コルニツァーは「宝石、それは石ではない。宝石、それはあまりにも希少なもの。」と書いたが、かつては宝石商といえども最上の宝石に出逢う機会は生涯に何度というレベルなのであった。
とはいえ、一般大衆社会が宝石ビジネスのターゲットとなっている今日、伝説クラスの宝石だけを追っていてはおまんまが食べられないことも事実で、商業市場を維持するには質の揃った大量の製品を安定供給出来ることと、不断の宣伝活動とが必須となる。そのため実際に流通しているか否かは別にして、ルビーならばミャンマー産のピジョン・ブラッド(deep ruby red)、というのが宝石信仰を支える強烈なブランドイメージとして温存されている。
ついでにいうと、春山行夫は「宝石としてもっとも高価なのは英米で「鳩の血色」(pigeon's blood)と呼ばれ、フランスでは「雄牛の血」といわれている濃血色のもので、これは流行色の名前にもなっている」と述べたが、20世紀後半にはピジョン・ブラッドはモゴック産の最上のルビーを指す語となり、ブルズ・ブラッド(bull's blood)の形容はタイ産の最上のルビーに与えられるようになった。(後者は極上赤ワインの色の形容でもある)

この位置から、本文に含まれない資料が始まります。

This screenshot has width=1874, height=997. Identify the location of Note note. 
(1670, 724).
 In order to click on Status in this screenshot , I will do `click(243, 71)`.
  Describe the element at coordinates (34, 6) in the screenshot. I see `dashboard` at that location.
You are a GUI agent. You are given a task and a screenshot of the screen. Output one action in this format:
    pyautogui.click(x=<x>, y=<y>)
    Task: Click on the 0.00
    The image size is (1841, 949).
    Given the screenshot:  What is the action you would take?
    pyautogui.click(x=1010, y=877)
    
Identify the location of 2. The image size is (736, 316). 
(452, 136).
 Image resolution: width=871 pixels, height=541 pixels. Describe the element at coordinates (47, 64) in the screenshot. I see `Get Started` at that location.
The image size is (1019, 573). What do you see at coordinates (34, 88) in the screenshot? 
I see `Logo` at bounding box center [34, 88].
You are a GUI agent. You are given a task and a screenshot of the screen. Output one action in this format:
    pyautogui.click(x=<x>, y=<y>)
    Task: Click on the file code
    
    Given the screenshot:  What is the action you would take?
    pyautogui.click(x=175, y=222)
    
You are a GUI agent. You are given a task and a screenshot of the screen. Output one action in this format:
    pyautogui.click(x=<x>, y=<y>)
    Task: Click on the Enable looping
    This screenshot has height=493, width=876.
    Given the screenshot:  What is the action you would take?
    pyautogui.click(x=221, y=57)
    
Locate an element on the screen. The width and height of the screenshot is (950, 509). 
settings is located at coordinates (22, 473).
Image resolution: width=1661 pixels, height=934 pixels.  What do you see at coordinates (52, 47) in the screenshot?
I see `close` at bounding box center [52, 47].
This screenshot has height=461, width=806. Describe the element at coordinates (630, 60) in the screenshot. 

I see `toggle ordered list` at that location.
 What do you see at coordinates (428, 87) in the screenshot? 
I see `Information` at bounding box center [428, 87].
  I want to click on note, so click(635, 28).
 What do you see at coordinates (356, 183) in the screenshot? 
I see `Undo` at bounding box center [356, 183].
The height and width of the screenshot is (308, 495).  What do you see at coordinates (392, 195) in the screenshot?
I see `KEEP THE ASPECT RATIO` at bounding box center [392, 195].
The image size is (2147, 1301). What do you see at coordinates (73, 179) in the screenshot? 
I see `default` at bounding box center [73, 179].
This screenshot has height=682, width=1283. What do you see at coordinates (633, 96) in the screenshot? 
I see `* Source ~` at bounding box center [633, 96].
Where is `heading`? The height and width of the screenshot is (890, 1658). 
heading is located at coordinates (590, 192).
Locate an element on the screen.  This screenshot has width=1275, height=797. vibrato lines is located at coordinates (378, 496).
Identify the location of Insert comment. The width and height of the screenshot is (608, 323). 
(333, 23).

モゴック産のルビーは 1960年代初まではまだある程度の量が出回っていたが、ビルマの軍政社会主義化を機に西側諸国では調達が困難となり、市場の関心はこれに次ぐタイ産に移っていった。タイ産でもよいものは数が揃わなかったのだが、やがて熱処理による調色技術が確立されると、タイ・ルビーとタイの宝石商はわが世の春を迎えた。チャンタブリなどで大規模採掘が始まり、一般市場向けに大量のルビー宝飾品が出回るようになった。
近代以前と違って機械化時代の鉱山は、花火のように一瞬の大輪の花を咲かせた後、急速に凋んでいく。90年代までにタイのルビー資源はほぼ枯渇したという。しかし1987年にベトナム北部のイェン・バイで、1990年(91年?)にはミャンマーのモン・シューで潤沢なルビー鉱床が発見されたため、これらを押さえたタイの宝石商は引き続きルビー市場を掌握することが出来た。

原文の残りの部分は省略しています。